The Darkness of Grief, the Glory of God

So, last night I found out my great aunt died. I helped my other aunt who is developmentally disabled by just listening to her and somewhat playing 'quasi - grief counselor' and chaplan because I started to explain how God could help her. I ended up writing her a note about how God listenes to her, God will help her through her sadness and God would take care of her.

Anyway, I went home and read Psalm 138. I wrote that down in longhand in my journal. David praised God no matter what. Even when he was lowly, he remembered God remembered him. Even when he was downcast, God was there. I wrote this in my journal:

Creator of Life
Author of our faith

Abba Father
Holding the world
in Your hand

The same hand bled
For payment demanded
By your justice

The same hand wipes
Away our tears
our shame

In Your presence we
Lack no good thing

In Your presence
Crying I will sing
In Your presence
I know You are good.

I did a lot of crying. Just remembering everything from the summer and having added this fresh wound. Yet, I knew God was with me. God was there, and yet, through my tears, I was still praising Him. Anyway, I started to understand what the words 'abandoned to Your praise' meant. It meant that nothing else mattered or, that circumstances wouldn't hinder my priase to God. I can still praise God in sadness. Sadness is not absence of praise, only a reflection of a broken heart.
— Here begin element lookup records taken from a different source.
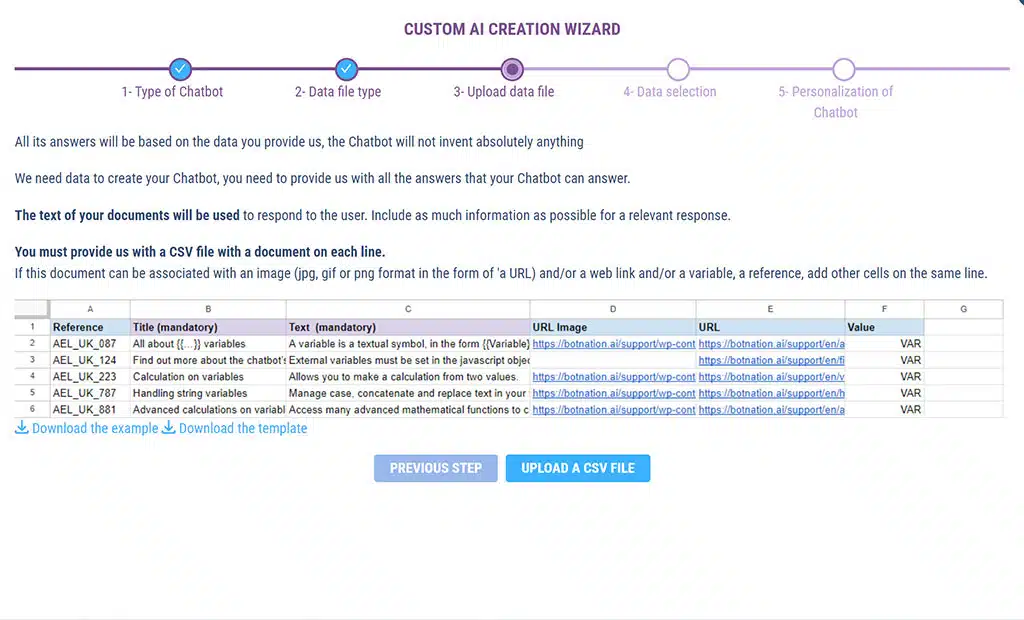This screenshot has width=1024, height=620.
Task: Click the completed step 2 checkmark circle
Action: pos(346,69)
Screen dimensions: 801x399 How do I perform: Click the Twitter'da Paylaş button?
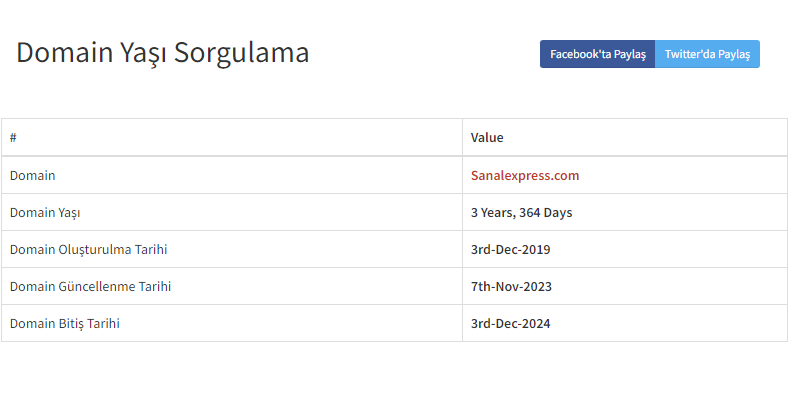point(707,54)
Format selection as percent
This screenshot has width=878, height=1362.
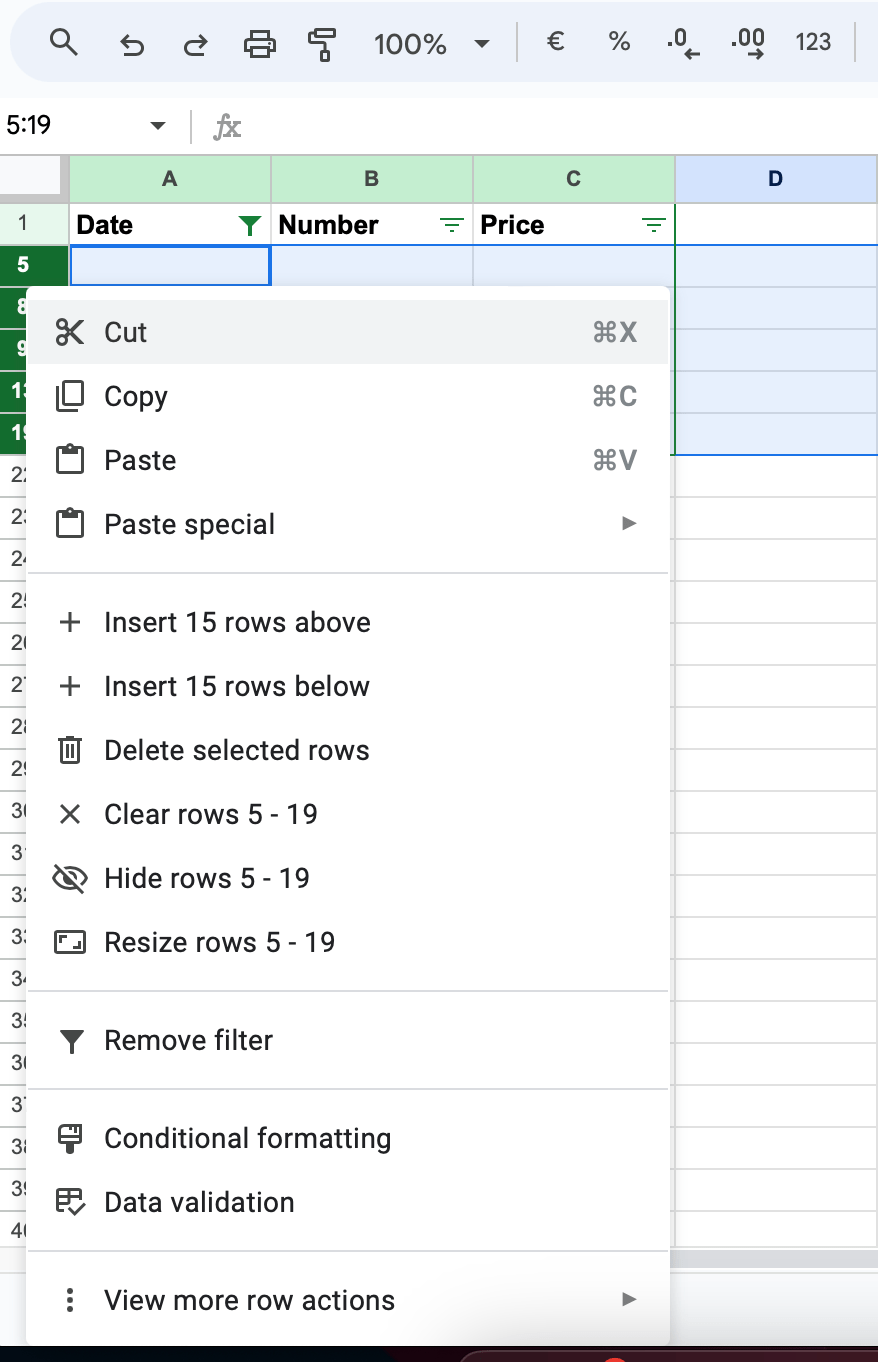coord(618,42)
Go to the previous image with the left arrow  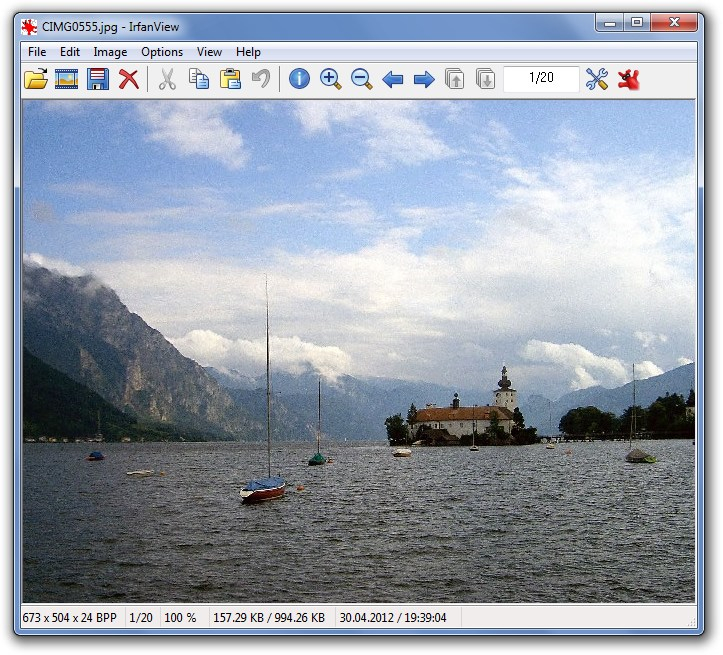393,79
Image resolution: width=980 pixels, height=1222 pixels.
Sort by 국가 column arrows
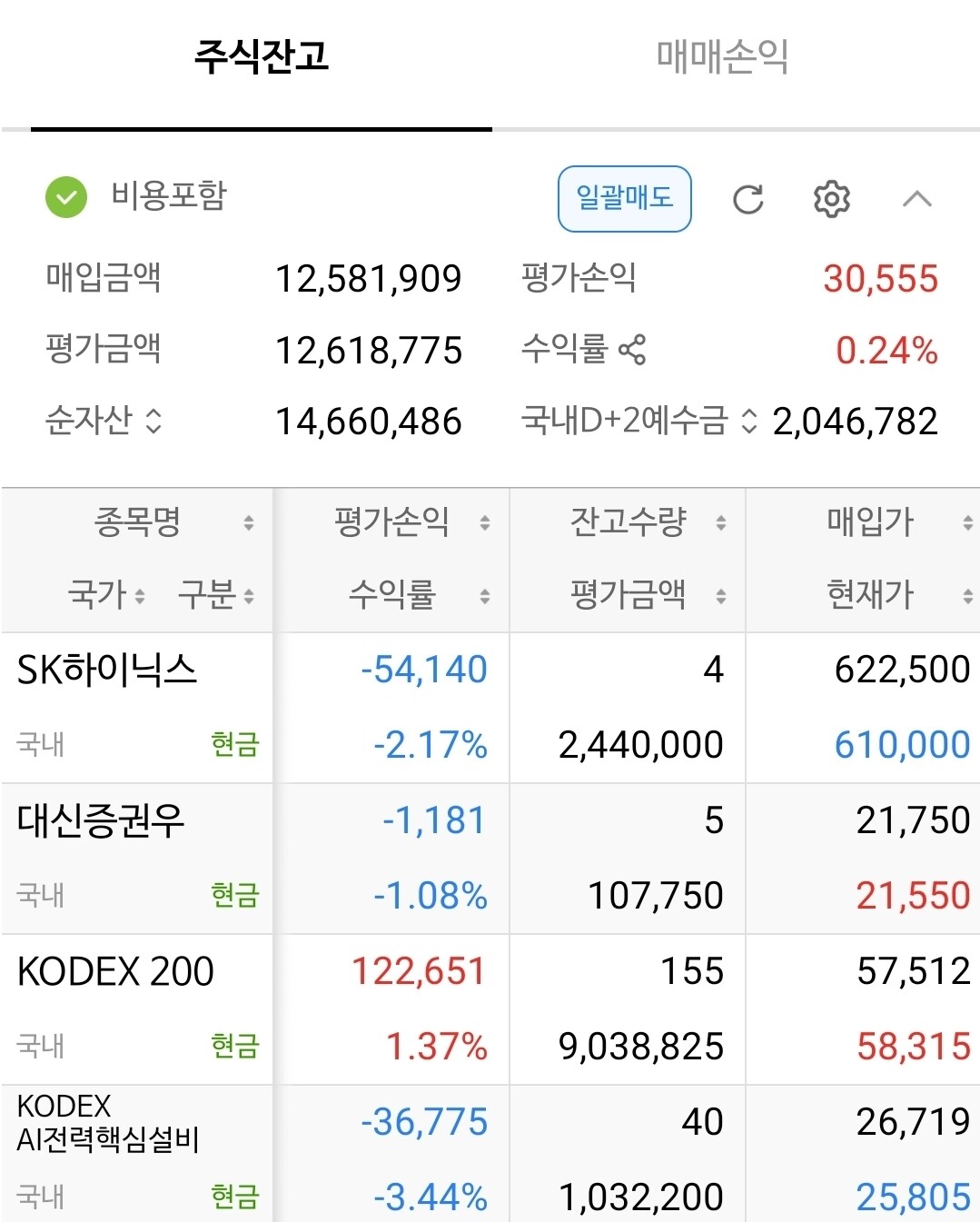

Then, I started crying again. Not because of the grief. But because God has chosen to use me. Grieving, struggling with the same sins me. He allows things to happen to refine me. He refines me as I come to Him for healing, and the refinement brings about the reflection of my faith to the world which brings glory back to God.

1 comment:

  1. Oh Katie, my heart goes out to you not so much because of your lose but your understanding. God is refining us painful but at the same time joyful. I love you girl.